Tout au long de son exposé, MacDonald met aussi en évidence les grandes pages de l’histoire de la bande dessinée, principalement en Amérique et en Europe. Le neuvième art, autrefois « refuge pour les marginaux, les déviants et les rebelles », serait ainsi passé des « marges les plus dédaignées de la culture » à un « adoubement culturel » et à la « respectabilité intellectuelle qu’octroient les grandes institutions françaises ». MacDonald le voit également maintenant « au cœur du mainstream et de l’industrie du divertissement dans ce qu’elle a de plus profondément néolibéral » (on pense à l’aberration des « nouveaux » Astérix ou à la reprise de Gaston Lagaffe dont le nouvel album paraît finalement le 22 novembre). Le choix des thèmes choisis permet une série d’analyses très originales. Citons brièvement l’aspect autodidacte et pluridisciplinaire du travail de certains pionniers, l’expérimentation linguistique et verbale du médium, la relation entre bande dessinée et musicalité, les liens entre la naissance de la psychanalyse et l’apparition du langage symbolique de la BD (Benoît Peeters évoquait cette piste dans l’une de ses conférences au Collège de France), le potentiel artistique largement inexploité dans la bande dessinée de non-fiction, etc. Même s’il s’en défend, MacDonald pose une nouvelle pierre à l’histoire de la bande dessinée.

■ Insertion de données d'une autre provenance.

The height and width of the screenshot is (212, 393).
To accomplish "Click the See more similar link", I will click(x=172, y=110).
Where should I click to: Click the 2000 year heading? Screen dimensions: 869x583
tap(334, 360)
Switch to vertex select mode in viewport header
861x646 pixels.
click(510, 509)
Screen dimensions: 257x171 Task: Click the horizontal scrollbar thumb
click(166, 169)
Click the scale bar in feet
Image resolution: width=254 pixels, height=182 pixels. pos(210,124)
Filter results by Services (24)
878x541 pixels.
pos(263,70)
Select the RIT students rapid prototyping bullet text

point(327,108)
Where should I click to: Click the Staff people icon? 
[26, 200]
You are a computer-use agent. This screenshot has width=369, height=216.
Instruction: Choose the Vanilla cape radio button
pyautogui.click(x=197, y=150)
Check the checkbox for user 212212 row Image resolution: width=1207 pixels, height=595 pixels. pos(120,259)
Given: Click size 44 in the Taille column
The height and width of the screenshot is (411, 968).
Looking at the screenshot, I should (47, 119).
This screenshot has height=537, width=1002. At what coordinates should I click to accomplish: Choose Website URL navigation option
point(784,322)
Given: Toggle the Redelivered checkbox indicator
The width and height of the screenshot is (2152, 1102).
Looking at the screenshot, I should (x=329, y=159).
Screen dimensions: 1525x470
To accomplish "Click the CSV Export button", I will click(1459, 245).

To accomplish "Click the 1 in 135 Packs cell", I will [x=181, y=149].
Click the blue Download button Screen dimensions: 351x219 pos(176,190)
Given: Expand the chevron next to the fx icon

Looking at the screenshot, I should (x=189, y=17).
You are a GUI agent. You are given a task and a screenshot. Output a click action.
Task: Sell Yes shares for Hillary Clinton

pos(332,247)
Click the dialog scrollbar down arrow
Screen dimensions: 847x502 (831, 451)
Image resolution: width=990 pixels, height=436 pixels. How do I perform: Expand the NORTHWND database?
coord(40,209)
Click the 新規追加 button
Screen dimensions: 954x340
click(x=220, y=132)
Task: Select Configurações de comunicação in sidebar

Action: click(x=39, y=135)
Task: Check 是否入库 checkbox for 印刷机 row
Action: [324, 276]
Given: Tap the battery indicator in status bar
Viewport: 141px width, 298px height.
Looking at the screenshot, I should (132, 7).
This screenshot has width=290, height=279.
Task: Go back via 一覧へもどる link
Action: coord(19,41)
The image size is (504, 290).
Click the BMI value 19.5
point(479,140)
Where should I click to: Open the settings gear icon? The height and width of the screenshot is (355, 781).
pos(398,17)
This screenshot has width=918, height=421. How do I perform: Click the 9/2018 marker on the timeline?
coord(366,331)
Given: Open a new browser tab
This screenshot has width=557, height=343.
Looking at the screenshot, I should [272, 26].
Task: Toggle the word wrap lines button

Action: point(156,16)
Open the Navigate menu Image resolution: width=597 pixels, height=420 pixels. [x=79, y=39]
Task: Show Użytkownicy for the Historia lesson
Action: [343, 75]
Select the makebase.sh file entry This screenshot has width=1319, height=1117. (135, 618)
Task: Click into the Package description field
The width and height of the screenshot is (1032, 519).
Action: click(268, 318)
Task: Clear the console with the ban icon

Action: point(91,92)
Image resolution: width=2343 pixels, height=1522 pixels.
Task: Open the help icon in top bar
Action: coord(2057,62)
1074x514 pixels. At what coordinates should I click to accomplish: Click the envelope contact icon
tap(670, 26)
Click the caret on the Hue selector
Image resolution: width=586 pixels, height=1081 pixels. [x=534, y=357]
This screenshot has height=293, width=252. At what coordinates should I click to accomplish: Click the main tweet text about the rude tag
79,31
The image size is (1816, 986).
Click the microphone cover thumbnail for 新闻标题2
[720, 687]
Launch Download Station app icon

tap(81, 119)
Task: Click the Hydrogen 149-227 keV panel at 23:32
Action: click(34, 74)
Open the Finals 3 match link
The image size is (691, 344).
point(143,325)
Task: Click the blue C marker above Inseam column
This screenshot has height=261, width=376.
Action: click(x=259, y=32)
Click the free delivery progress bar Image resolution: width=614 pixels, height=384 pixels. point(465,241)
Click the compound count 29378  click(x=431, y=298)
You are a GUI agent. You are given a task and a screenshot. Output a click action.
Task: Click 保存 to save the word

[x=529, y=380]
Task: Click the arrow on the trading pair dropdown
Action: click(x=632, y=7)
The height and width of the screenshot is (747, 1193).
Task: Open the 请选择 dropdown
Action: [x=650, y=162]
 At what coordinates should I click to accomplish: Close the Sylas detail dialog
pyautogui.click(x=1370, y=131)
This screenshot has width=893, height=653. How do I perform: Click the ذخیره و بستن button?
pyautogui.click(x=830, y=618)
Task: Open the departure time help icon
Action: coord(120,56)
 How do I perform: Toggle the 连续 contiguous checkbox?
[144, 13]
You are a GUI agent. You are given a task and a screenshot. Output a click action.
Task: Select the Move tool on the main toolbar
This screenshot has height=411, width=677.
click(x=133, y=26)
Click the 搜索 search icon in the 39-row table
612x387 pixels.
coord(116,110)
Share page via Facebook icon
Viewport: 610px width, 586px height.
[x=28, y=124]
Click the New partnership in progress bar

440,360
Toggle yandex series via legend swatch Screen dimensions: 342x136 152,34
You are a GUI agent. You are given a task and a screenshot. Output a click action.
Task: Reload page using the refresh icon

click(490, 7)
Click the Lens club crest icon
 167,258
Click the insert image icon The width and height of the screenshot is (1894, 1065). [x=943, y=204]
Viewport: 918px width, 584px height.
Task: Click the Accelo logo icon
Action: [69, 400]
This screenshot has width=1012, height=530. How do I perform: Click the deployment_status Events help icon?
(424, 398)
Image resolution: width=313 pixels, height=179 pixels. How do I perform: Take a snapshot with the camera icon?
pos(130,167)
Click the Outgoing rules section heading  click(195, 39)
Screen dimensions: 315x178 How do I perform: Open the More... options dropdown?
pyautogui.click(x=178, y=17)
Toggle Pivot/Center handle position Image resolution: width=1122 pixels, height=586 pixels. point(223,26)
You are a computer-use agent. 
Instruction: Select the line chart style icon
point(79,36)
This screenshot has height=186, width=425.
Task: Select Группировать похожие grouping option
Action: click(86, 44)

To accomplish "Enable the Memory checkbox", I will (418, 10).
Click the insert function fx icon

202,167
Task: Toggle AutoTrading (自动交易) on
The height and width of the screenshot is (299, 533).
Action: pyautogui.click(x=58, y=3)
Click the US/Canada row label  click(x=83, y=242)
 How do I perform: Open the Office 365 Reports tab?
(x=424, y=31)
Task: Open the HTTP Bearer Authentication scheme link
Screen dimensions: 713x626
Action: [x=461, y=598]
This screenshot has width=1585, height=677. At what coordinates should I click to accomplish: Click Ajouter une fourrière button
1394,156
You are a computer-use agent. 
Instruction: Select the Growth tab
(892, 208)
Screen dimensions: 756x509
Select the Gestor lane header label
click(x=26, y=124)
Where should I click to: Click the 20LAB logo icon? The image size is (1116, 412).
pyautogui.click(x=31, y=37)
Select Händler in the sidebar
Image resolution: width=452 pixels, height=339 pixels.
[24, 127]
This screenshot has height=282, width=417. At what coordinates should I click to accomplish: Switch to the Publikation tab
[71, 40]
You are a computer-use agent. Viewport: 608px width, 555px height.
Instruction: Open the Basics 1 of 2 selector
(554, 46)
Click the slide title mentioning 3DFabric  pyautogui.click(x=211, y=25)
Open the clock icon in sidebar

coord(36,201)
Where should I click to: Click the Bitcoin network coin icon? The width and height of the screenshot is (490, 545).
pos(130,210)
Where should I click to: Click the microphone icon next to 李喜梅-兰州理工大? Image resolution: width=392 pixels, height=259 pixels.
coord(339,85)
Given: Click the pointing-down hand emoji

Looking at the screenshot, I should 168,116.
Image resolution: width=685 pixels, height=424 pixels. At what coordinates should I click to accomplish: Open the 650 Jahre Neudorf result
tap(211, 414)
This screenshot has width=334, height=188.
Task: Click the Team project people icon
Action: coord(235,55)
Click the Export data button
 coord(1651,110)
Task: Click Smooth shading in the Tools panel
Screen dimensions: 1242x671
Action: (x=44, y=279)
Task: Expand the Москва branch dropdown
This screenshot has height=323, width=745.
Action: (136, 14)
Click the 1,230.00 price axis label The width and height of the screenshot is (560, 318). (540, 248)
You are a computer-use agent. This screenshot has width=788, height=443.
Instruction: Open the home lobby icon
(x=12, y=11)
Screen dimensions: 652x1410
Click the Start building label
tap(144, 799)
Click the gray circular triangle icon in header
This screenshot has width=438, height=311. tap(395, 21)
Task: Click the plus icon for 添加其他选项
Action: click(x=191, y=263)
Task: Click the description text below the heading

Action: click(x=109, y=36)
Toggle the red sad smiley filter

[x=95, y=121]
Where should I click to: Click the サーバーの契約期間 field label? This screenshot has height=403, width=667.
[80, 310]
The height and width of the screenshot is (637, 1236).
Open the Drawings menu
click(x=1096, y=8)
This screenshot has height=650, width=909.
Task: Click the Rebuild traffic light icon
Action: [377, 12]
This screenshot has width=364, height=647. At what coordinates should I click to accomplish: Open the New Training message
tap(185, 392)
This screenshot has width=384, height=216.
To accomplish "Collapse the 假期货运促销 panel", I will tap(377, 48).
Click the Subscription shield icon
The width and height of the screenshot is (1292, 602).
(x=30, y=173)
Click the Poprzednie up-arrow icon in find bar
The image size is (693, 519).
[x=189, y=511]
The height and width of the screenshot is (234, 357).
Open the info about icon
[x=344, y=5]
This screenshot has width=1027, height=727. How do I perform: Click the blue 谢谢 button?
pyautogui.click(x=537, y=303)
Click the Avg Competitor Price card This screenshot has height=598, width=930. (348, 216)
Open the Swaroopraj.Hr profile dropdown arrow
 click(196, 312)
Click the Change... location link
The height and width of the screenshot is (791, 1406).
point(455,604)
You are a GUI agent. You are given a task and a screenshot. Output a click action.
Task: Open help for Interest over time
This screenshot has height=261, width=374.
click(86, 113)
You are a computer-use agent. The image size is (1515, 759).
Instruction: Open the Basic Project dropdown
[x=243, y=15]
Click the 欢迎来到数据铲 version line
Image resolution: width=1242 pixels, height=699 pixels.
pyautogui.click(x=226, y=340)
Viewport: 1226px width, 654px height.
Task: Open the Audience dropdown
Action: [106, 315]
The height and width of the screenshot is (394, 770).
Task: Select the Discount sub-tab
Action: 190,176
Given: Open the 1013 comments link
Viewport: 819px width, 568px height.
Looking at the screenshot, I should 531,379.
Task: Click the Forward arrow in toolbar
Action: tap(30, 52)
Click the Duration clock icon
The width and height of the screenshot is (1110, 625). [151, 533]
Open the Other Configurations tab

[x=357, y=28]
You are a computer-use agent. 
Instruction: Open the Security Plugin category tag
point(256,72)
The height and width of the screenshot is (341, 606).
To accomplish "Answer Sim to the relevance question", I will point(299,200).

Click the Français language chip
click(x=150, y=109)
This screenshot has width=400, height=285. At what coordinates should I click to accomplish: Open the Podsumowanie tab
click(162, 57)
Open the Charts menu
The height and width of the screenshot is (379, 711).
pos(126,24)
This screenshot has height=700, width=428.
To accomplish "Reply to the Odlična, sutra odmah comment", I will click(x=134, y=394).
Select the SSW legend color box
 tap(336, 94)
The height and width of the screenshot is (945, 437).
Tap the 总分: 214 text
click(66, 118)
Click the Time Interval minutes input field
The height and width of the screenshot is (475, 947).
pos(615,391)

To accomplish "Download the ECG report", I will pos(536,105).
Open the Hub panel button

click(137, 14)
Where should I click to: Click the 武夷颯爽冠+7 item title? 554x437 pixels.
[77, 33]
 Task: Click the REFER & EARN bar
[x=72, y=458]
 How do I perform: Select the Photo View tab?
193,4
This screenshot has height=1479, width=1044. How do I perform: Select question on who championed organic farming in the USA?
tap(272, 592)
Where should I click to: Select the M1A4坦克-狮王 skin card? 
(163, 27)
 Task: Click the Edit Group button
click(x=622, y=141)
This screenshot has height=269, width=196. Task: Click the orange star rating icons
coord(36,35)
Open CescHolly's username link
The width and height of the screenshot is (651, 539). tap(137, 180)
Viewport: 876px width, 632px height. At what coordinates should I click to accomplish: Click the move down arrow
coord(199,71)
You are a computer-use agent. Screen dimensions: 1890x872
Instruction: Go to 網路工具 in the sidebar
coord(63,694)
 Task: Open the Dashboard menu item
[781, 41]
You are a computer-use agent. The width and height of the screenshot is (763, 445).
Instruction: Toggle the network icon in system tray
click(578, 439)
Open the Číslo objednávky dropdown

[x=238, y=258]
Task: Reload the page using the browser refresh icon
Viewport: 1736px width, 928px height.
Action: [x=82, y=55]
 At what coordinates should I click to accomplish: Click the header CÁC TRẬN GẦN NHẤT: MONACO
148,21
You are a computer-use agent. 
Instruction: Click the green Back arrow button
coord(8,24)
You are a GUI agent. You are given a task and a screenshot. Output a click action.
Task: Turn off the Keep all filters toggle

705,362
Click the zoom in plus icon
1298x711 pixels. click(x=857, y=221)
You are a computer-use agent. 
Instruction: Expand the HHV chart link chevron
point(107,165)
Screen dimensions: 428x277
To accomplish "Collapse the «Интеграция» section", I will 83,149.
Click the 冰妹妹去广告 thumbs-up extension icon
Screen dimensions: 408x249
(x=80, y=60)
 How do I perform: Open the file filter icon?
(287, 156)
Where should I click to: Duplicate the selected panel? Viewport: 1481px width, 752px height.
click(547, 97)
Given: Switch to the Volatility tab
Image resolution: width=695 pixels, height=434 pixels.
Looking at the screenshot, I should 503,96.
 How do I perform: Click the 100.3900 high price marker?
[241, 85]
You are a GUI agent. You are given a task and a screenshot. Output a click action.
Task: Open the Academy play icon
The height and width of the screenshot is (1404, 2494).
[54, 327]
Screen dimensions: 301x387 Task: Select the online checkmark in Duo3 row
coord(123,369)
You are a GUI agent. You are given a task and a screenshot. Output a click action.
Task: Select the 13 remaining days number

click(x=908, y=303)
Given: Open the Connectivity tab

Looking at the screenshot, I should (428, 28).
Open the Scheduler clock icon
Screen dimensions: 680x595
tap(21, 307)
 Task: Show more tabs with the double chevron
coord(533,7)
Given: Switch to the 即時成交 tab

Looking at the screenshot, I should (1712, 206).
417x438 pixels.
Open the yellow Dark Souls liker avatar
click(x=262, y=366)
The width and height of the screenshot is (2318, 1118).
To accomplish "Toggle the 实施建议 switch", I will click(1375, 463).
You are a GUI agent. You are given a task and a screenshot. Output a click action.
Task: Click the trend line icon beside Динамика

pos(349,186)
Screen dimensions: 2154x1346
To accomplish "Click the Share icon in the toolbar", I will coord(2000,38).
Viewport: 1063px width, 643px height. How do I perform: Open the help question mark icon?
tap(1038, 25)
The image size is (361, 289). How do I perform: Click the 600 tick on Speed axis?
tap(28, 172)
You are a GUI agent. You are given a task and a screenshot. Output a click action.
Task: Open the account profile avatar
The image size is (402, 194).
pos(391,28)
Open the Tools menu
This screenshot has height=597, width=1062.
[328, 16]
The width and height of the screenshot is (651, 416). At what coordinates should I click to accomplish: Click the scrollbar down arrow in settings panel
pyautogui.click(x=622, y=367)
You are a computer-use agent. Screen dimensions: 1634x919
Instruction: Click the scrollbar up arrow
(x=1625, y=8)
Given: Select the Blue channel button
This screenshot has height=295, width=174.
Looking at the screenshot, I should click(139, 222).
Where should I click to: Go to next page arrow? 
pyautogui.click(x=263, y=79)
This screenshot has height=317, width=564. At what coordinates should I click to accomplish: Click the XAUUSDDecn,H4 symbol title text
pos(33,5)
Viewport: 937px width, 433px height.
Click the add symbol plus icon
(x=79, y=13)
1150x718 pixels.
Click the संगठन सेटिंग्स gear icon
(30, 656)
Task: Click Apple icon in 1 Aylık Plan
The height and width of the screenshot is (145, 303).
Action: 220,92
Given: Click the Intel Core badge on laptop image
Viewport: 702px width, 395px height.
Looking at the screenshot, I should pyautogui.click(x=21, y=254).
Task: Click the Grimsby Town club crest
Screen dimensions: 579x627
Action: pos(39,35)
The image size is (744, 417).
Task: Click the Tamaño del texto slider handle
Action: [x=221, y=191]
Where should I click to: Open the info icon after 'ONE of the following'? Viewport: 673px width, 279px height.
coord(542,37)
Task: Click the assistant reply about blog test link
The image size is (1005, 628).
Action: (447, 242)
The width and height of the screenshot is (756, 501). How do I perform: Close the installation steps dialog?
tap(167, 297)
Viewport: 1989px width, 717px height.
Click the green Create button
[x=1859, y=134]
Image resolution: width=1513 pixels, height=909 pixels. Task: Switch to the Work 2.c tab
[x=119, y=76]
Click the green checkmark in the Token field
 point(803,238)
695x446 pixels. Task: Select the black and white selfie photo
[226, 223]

L’auteur s’interroge également sur « le succès commercial massif de ce média » et sur sa place dans le système : « Au fur et à mesure que l’industrie de la bande dessinée s’est transformée en une marchandise, elle s’est éloignée du message révolté des premiers artistes. La rébellion populaire s’est transformée en doxa populiste. » Avec l’aide d’Allan Moore ou d’Umberto Eco, il dénonce le « renforcement caché des mythes et des valeurs dominants » par des auteurs qui se sont souvent pliés « sous le joug des convenances ». Une accusation pessimiste qu’il va néanmoins relativiser, prenant en exemple, dès les origines du médium, « une longue lignée de francs-tireurs, de rebelles et de bâtisseurs de monde qui agissaient secrètement au sein du monde incroyablement commercial de la bande dessinée ». Et d’aller plus loin : « [l’histoire de la BD] donne parfois l’impression que les règles du genre sont désormais établies. Mais tout reste à inventer ». Pour MacDonald, l’avenir semble radieux : « le cœur de notre art reste incandescent. Une lave bouillonnante de satire sociale et d’anarchie joyeuse reste prête à entrer en éruption ». Le « bouillonnement », la diversité et la vitalité de la bande dessinée lui font souhaiter « que le travail du rêve ne fasse que commencer ».